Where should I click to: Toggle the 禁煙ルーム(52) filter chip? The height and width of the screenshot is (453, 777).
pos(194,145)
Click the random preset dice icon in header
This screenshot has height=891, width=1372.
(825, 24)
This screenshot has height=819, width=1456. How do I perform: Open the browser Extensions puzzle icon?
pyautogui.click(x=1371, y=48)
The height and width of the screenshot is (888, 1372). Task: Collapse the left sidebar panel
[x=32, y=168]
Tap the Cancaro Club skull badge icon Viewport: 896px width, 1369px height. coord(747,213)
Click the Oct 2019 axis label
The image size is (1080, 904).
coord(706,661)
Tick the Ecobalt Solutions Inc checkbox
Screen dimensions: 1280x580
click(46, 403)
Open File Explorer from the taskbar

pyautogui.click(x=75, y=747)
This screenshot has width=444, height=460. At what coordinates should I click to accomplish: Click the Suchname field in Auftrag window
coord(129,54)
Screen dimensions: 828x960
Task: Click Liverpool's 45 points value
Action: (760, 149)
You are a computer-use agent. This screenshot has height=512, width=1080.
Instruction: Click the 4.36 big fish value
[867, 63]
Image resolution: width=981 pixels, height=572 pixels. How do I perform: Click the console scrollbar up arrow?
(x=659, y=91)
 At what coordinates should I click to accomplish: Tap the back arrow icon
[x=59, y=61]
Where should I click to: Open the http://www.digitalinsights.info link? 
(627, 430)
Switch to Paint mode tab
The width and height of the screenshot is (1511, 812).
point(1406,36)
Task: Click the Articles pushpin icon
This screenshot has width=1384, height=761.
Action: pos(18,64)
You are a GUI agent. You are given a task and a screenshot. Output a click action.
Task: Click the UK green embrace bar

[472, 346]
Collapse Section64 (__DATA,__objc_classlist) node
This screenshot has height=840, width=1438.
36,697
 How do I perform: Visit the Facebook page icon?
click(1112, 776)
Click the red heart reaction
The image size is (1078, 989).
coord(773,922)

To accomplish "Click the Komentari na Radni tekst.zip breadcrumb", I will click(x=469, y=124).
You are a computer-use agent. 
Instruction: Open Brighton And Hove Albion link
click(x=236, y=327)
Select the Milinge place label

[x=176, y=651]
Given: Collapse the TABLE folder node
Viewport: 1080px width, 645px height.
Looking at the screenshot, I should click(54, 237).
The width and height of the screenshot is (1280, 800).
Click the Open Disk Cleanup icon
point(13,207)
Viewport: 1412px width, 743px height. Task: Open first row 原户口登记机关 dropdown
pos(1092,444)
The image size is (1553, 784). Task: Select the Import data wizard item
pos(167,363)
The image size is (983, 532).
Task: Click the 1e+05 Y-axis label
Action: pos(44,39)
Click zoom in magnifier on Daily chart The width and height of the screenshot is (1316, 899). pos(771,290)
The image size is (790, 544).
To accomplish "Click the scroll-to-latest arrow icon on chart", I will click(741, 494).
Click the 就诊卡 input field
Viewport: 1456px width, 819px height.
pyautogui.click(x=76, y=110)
★ ★ ★
▶ _指示と条件_
上の項目のうち、「Tick the Ecobalt Solutions Inc checkbox」を含む行から始まり「pyautogui.click(x=75, y=747)」を含む行で終わる部分を、両端の行も含めて一字一句そのまま書き写してもらえますか？

▶ _本問の解答_
Tick the Ecobalt Solutions Inc checkbox
Screen dimensions: 1280x580
click(46, 403)
Open File Explorer from the taskbar

pyautogui.click(x=75, y=747)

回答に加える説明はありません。